Single-stranded DNA bound to bacterial cold-shock proteins: preliminary crystallographic and Raman analysis

The cold-shock response has been described for several bacterial species. It is characterized by distinct changes in intracellular protein patterns whereby a set of cold-shock-inducible proteins become abundant. The major cold-shock proteins of Bacillus subtilis (Bs-­CspB) and Bacillus caldolyticus (Bc-Csp) are small oligonucleotide/oligosaccharide-binding (OB) fold proteins that have been described as binding single-stranded nucleic acids.

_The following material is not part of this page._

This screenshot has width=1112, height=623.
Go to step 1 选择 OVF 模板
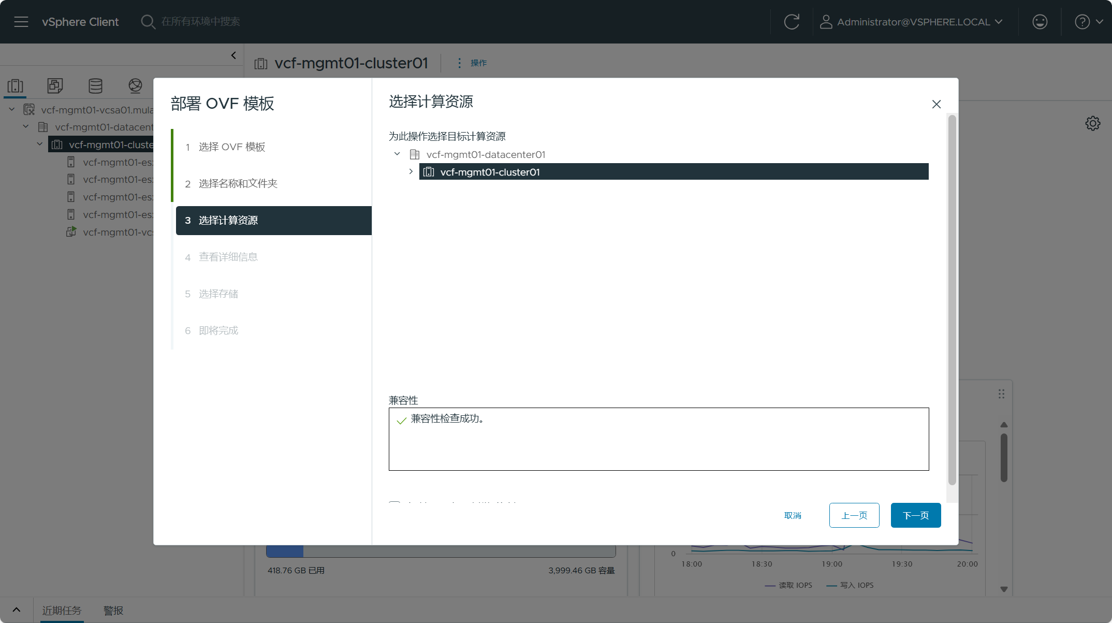click(231, 147)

Bs-CspB (M_r = 7365) and Bc-Csp (M_r = 7333) were crystallized in the presence of the deoxyhexanucleotide (dT)₆. Crystals of (dT)₆ with Bs-CspB grew in the orthorhombic space group C222₁, with unit-cell parameters a = 49.0, b = 53.2, c = 77.0 Å. Crystals with Bc-Csp grew in the primitive orthorhombic space group P2₁2₁2, with unit-cell parameters a = 74.3, b = 64.9, c = 31.2 Å. These crystals diffract to maximal resolutions of 1.78 and 1.29 Å, respectively. The presence of protein and DNA in the crystals was demonstrated by Raman spectroscopy.